The world was in awe of the successful launch of SpaceX and NASA’s first human-operated rocket. It was a breakthrough and a huge leap forward towards placing humans in space. Soon, wishes and congratulatory messages started pouring in, however, the celebratory mood turned gloomy when an unusual pleasantry was exchanged by the DopplePaymer ransomware gang. They congratulated both SpaceX and NASA for the successful launch, but also announced that they infected a NASA IT contractor with a ransomware attack.
We congratulate SpaceX & NASA for a successful launch. But as for NASA, their partners again don’t care for their data…
– DopplePaymer Ransomware Gang
NASA IT Contractor Concedes Ransomware Attack?
The cybercriminals published this post on a dark web portal, Dopple Leaks, which is DopplePaymer gang’s auction website launched in February 2020. They said that the network perimeter of Digital Management Inc. (DMI), a Maryland-based company providing managed IT and cybersecurity services to corporate and government agencies, was breached. The notorious gang placed the URL of the company hacked along with 20 archive files as proof of their breach.
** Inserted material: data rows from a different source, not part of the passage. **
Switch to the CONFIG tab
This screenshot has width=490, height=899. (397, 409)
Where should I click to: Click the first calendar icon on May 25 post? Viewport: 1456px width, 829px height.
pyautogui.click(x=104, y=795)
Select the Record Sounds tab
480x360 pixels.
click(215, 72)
However, this is not the end of the damages done. The gang also posted a long list of 2,583 servers and workstations on DMI’s internal network that have been encrypted and held-up for ransom.
Since COVID-19 forced a majority of Federal workforce to be confined to their homes and work remotely, NASA had warned about a “new wave” of cyberattacks targeted at all Federal Agency Personnel. An agency-wide memo issued by the CIO stated that “NASA employees and contractors should be aware that nation-states and cybercriminals are actively using the COVID-19 pandemic to exploit and target NASA electronic devices, networks, and personal devices. Some of their goals include accessing sensitive information, usernames and passwords, conducting denial of service attacks, spreading disinformation, and carrying out scams.”
The Online Auction Websites Trend
Back in the day, ransomware operators demanded a ransom in exchange for decryption keys. If the victim refused to give in, they simply did not release the keys. This forced the users to completely wipe off previous data and/or replace old systems with new one’s post plugging the security holes. But this model now seems to be an outdated one. However, the ransomware gangs have now started stealing critical and confidential data before encrypting the compromised systems. They then use the stolen data to leverage negotiations. Many ransomware gangs such as Sodinokibi (also known as REvil) have launched auction websites where they first publish few samples of the leaked data for compelling the victim. If the victim still refuses to pay the ransom, then they hold an auction to sell this leaked data. Either way, it is a win-win scenario and a full-proof plan for the ransomware operators.